Go through the listing beneath this task and return every line that carries the string "button".
START Record excerpts
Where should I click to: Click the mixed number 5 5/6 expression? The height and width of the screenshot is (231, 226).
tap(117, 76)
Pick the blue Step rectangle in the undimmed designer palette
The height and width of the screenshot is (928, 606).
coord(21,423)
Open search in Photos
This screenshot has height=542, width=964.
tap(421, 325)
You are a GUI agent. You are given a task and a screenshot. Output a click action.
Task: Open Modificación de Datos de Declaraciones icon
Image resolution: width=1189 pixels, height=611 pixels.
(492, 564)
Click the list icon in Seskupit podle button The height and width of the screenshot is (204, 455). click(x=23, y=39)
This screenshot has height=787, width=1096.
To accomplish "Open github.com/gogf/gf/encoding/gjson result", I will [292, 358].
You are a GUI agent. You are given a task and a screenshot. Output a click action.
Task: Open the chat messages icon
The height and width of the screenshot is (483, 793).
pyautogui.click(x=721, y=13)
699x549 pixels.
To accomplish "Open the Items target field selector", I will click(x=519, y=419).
END Record excerpts
START Record excerpts
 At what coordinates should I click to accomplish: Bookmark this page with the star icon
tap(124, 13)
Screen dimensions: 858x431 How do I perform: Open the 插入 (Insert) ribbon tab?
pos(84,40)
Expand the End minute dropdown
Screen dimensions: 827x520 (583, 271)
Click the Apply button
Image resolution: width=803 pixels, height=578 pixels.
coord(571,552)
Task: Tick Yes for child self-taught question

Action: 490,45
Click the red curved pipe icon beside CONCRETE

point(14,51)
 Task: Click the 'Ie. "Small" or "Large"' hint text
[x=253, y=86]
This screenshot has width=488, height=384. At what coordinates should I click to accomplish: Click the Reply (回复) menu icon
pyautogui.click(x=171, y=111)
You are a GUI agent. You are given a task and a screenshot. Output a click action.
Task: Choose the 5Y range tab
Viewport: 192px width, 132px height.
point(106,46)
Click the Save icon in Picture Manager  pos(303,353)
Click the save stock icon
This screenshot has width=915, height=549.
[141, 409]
END Record excerpts
START Record excerpts
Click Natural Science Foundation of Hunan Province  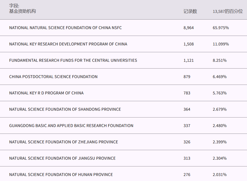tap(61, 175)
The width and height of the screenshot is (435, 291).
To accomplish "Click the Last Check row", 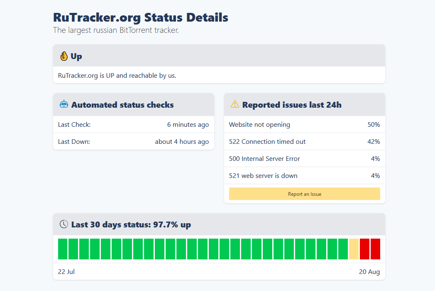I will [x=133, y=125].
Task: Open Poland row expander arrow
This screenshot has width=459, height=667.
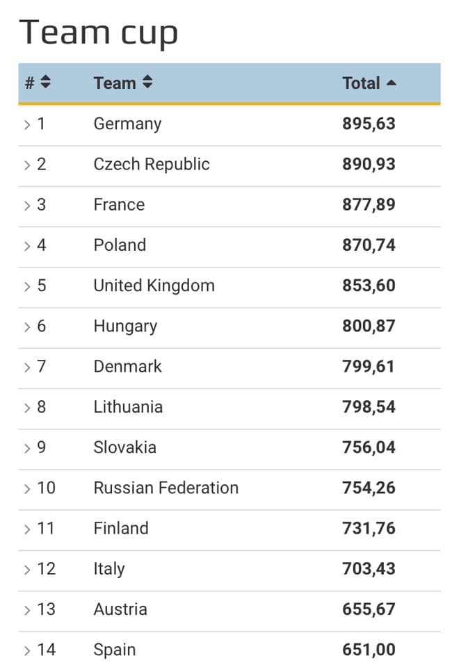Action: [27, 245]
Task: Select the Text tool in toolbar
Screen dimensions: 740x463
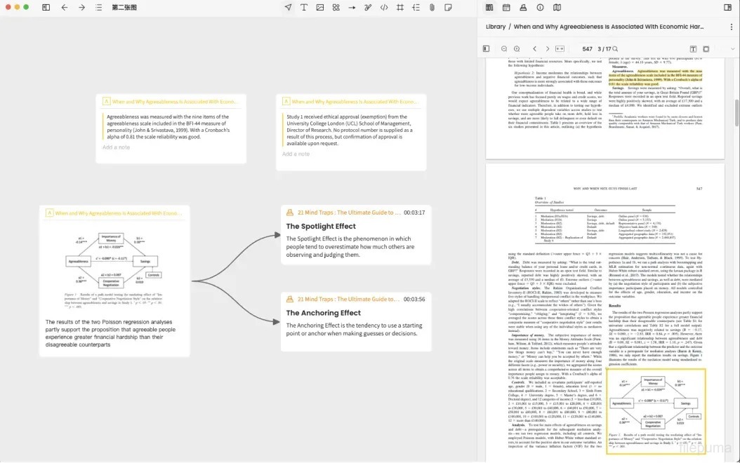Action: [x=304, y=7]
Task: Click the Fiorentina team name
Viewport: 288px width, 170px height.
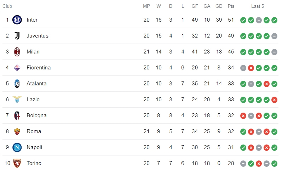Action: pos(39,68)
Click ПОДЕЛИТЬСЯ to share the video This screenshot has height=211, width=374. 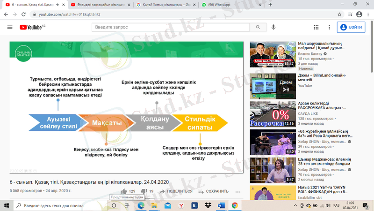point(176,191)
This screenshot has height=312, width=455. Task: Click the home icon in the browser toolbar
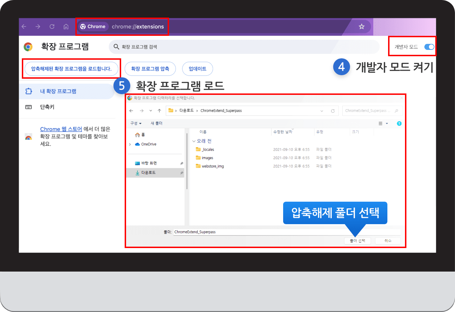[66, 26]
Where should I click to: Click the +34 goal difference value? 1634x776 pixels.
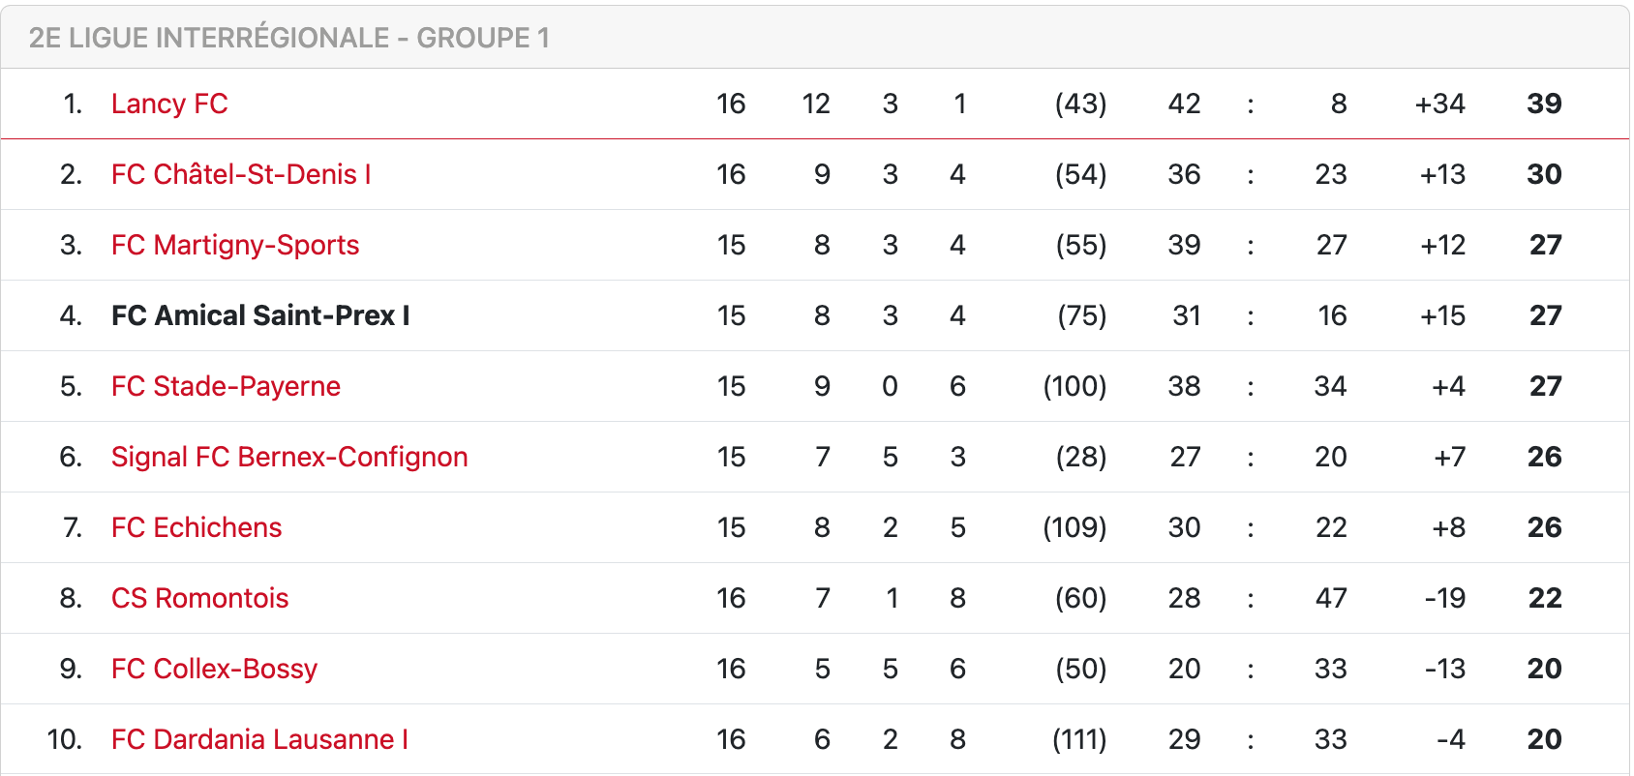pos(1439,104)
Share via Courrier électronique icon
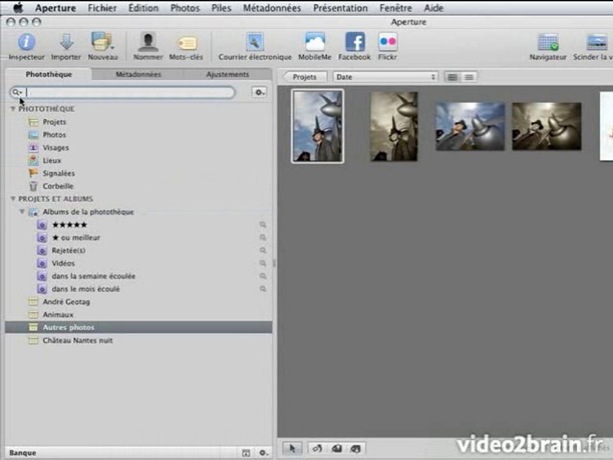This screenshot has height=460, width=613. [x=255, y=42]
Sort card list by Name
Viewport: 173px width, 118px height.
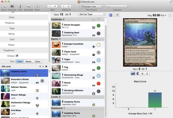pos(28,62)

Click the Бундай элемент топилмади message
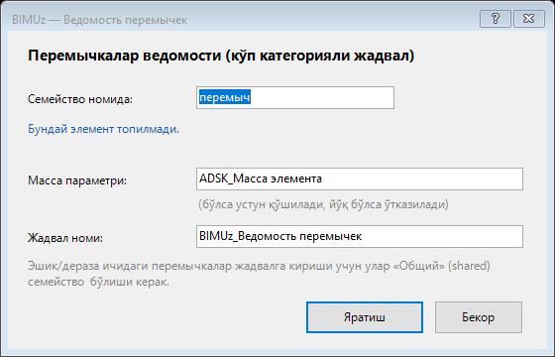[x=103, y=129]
END Record excerpts
» **Answer to this exercise**:
Click the list icon in Seskupit podle button The height and width of the screenshot is (204, 455). click(x=23, y=39)
Click the Apply button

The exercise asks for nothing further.